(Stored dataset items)
________________
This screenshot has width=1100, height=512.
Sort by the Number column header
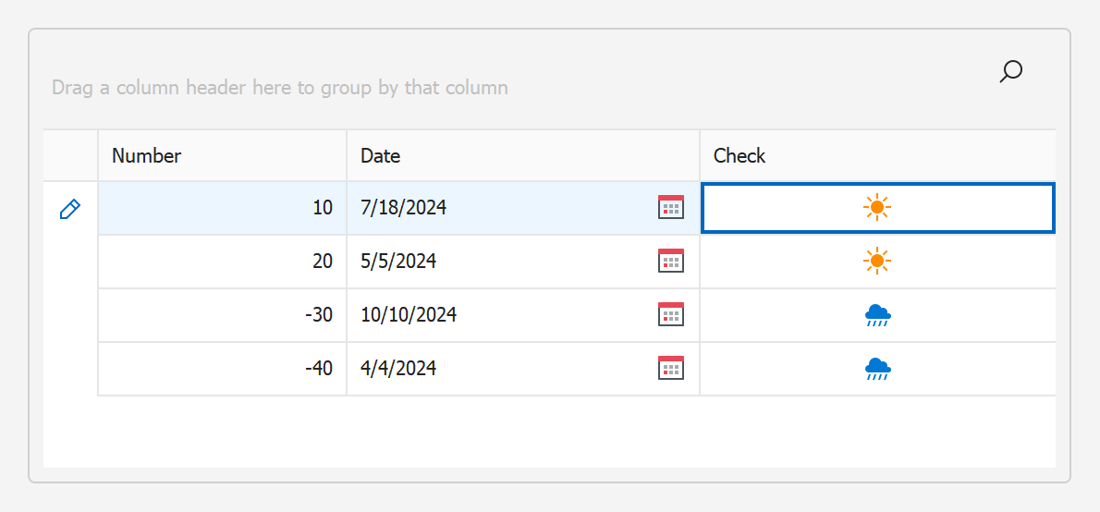(x=222, y=155)
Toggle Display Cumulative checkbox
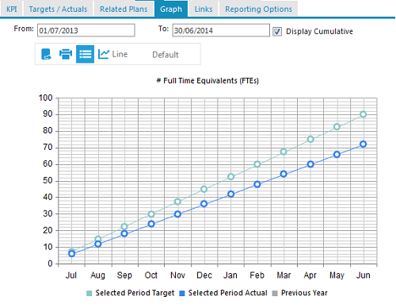Screen dimensions: 396x308 coord(277,32)
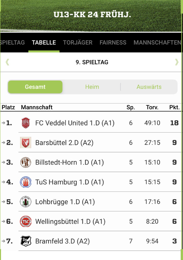Open the Spieltag tab
Screen dimensions: 183x260
pos(13,43)
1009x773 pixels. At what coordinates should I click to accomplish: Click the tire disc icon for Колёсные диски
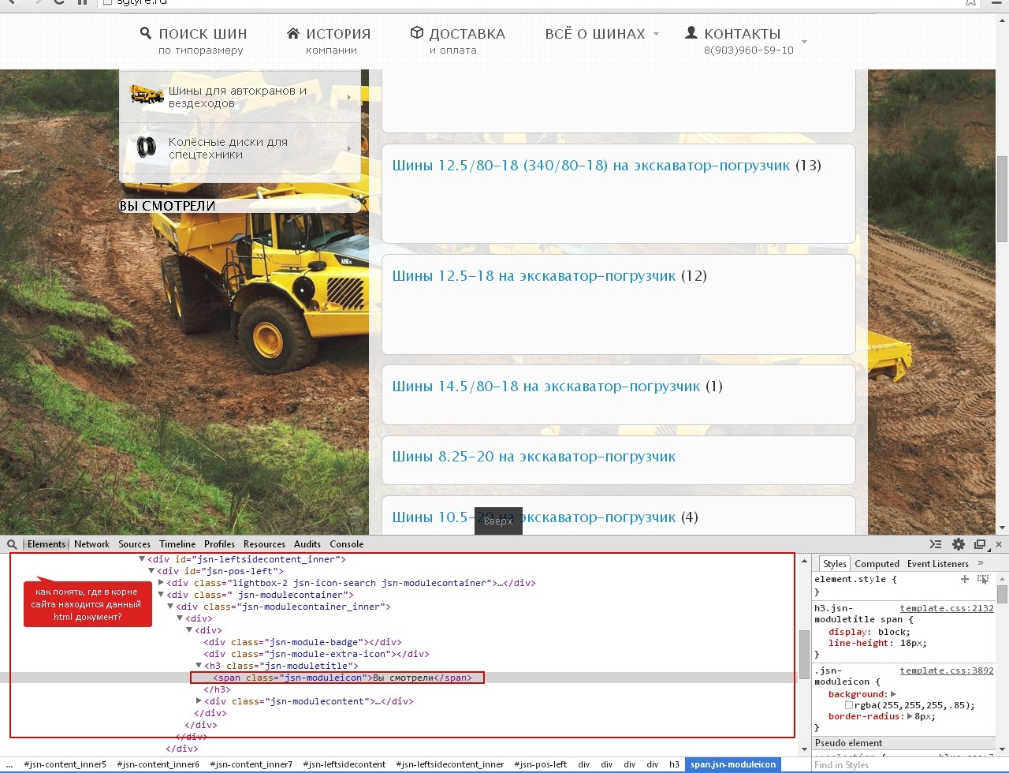point(146,148)
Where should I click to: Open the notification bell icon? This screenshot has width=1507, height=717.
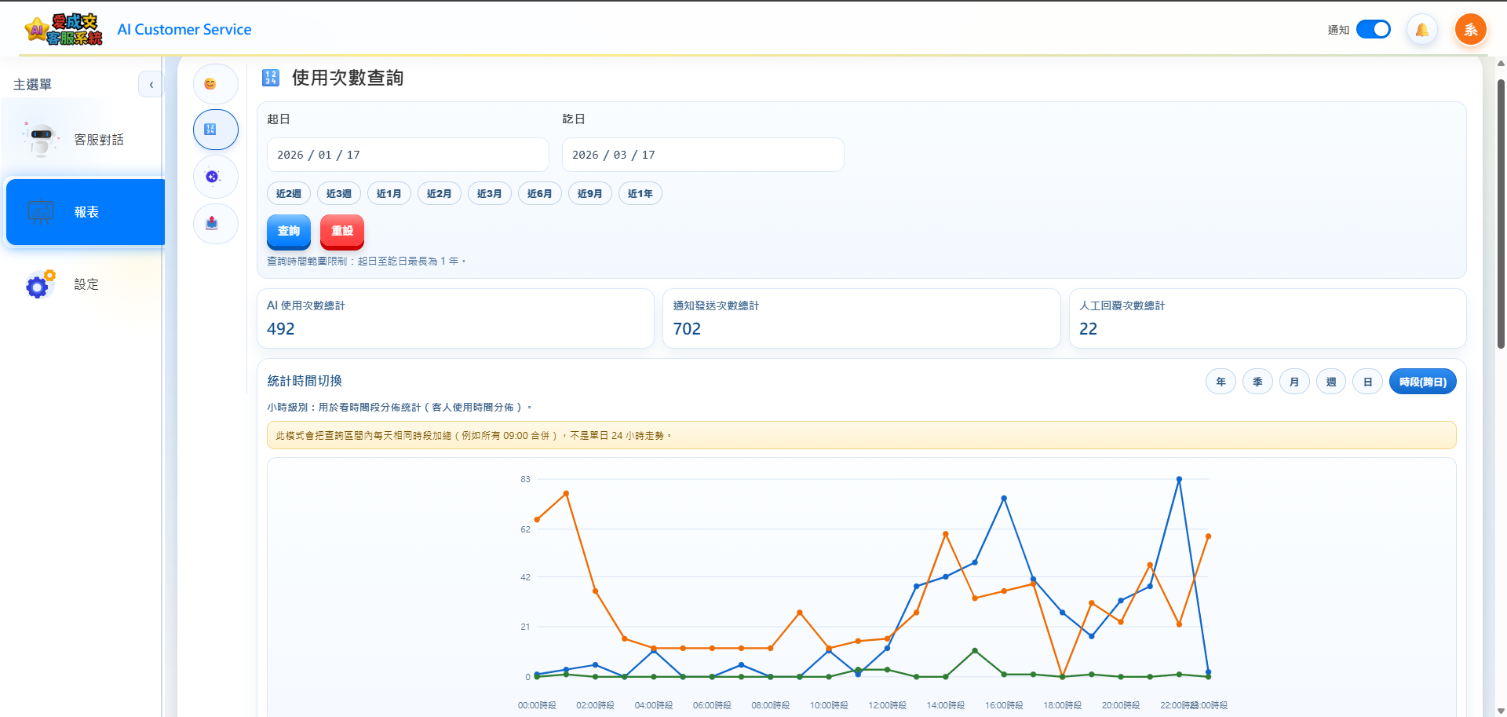(x=1421, y=30)
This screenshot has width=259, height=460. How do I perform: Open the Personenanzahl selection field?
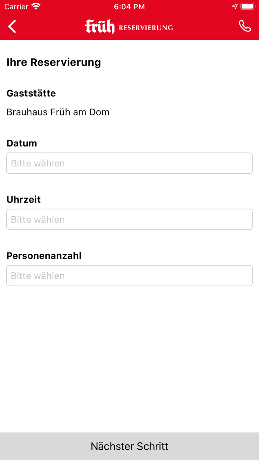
________________
| Task to carry out |
Starting at the line that contains "Sort by the Number column header", reproduce every line through the last one in the records exactly, and omit all pictures.

| Task solution |
Sort by the Number column header
(x=222, y=155)
Toggle Display Cumulative checkbox
Screen dimensions: 396x308 coord(277,32)
Open the Spieltag tab
Screen dimensions: 183x260
pos(13,43)
1009x773 pixels. At what coordinates should I click to accomplish: Click the tire disc icon for Колёсные диски
point(146,148)
Where should I click to: Open the notification bell icon? This screenshot has width=1507, height=717.
(x=1421, y=30)
This screenshot has width=259, height=460. How do I perform: Open the Personenanzahl selection field?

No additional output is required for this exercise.